((
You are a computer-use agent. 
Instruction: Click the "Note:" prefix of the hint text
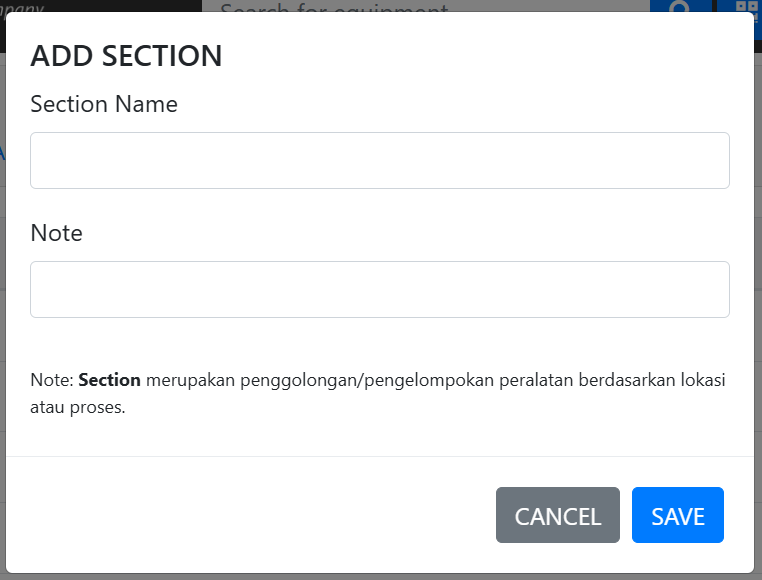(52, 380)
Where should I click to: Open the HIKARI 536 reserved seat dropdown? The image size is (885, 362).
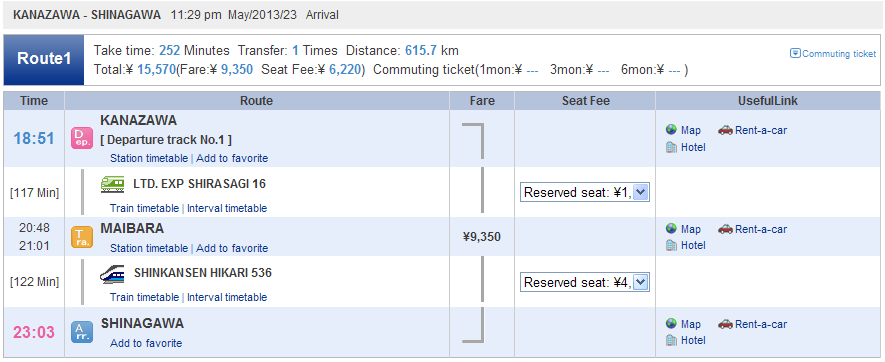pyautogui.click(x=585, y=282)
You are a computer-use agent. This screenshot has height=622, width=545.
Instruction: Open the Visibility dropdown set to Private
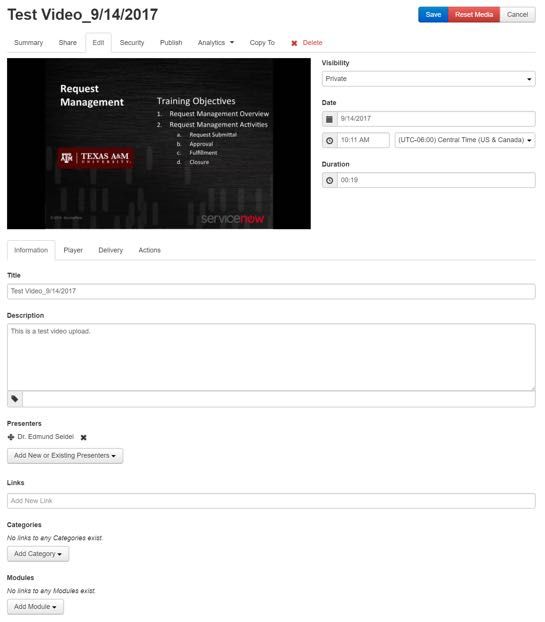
))
((
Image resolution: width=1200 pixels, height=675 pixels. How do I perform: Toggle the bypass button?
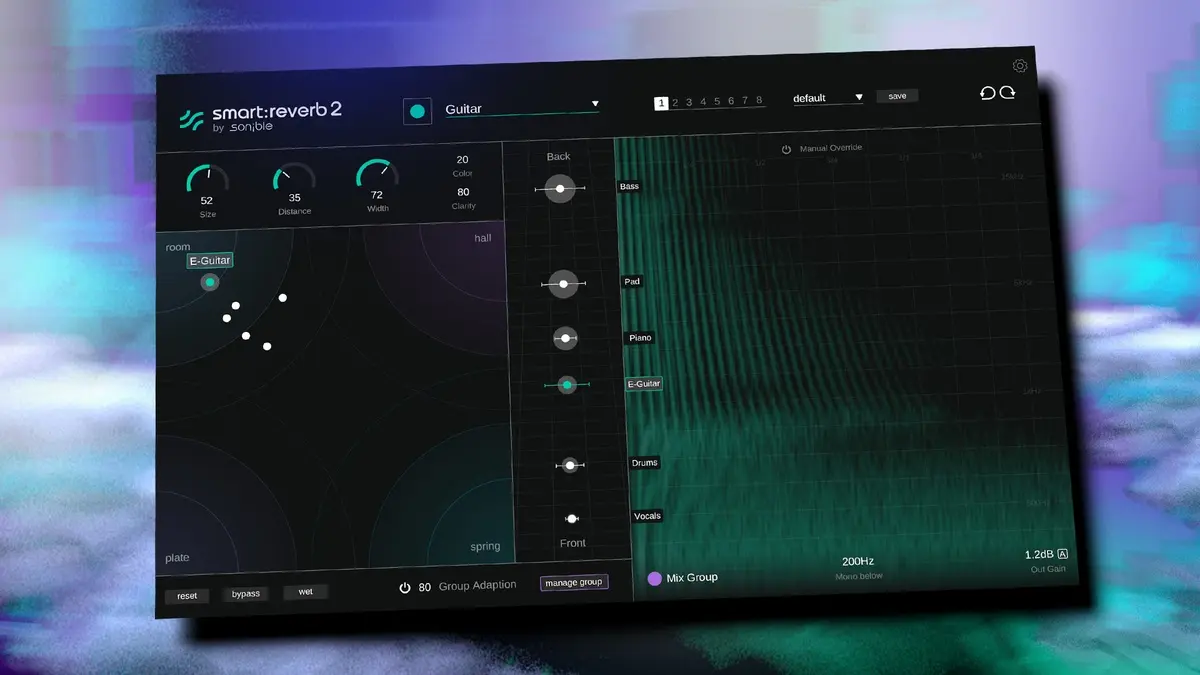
))
Activity:
When a line of the records has the word "height", pick it out and copy it.

Your solution:
You are a computer-use agent. This screenshot has height=622, width=545.
Image resolution: width=1200 pixels, height=675 pixels. How do I perform: Toggle the bypass button?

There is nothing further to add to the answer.